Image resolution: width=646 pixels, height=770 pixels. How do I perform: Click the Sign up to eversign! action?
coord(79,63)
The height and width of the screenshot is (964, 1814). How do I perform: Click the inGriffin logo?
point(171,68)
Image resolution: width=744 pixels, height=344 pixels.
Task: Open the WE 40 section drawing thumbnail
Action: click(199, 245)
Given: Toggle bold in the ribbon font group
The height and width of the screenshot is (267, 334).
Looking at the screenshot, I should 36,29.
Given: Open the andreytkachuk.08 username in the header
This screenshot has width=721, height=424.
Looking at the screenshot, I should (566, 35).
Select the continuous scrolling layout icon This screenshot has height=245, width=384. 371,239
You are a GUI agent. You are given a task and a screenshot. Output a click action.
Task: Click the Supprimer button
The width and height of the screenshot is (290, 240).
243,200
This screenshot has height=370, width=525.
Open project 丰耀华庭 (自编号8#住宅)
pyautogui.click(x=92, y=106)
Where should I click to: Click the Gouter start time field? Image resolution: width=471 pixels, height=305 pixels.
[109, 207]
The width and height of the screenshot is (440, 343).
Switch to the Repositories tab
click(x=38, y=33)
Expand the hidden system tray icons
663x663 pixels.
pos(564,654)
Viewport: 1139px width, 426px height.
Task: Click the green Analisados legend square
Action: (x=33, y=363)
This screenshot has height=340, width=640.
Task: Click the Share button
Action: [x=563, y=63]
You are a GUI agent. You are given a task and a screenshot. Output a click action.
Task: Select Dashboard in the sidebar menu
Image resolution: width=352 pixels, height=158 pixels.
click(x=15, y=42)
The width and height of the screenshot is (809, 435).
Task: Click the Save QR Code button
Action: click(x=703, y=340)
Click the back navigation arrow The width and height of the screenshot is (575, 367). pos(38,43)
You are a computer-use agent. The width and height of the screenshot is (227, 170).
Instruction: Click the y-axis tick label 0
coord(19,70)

————

TASK INSTRUCTIONS: Nothing but the lines from the beginning of the records through the line with "The width and height of the screenshot is (440, 343)." should appear, each printed exactly.

YOUR SOLUTION:
Image resolution: width=646 pixels, height=770 pixels. How do I perform: Click the Sign up to eversign! action?
coord(79,63)
The height and width of the screenshot is (964, 1814). How do I perform: Click the inGriffin logo?
point(171,68)
Image resolution: width=744 pixels, height=344 pixels.
Task: Open the WE 40 section drawing thumbnail
Action: click(199, 245)
Given: Toggle bold in the ribbon font group
The height and width of the screenshot is (267, 334).
Looking at the screenshot, I should 36,29.
Given: Open the andreytkachuk.08 username in the header
This screenshot has width=721, height=424.
Looking at the screenshot, I should (566, 35).
Select the continuous scrolling layout icon This screenshot has height=245, width=384. 371,239
You are a GUI agent. You are given a task and a screenshot. Output a click action.
Task: Click the Supprimer button
The width and height of the screenshot is (290, 240).
243,200
This screenshot has height=370, width=525.
Open project 丰耀华庭 (自编号8#住宅)
pyautogui.click(x=92, y=106)
Where should I click to: Click the Gouter start time field? Image resolution: width=471 pixels, height=305 pixels.
[109, 207]
The width and height of the screenshot is (440, 343).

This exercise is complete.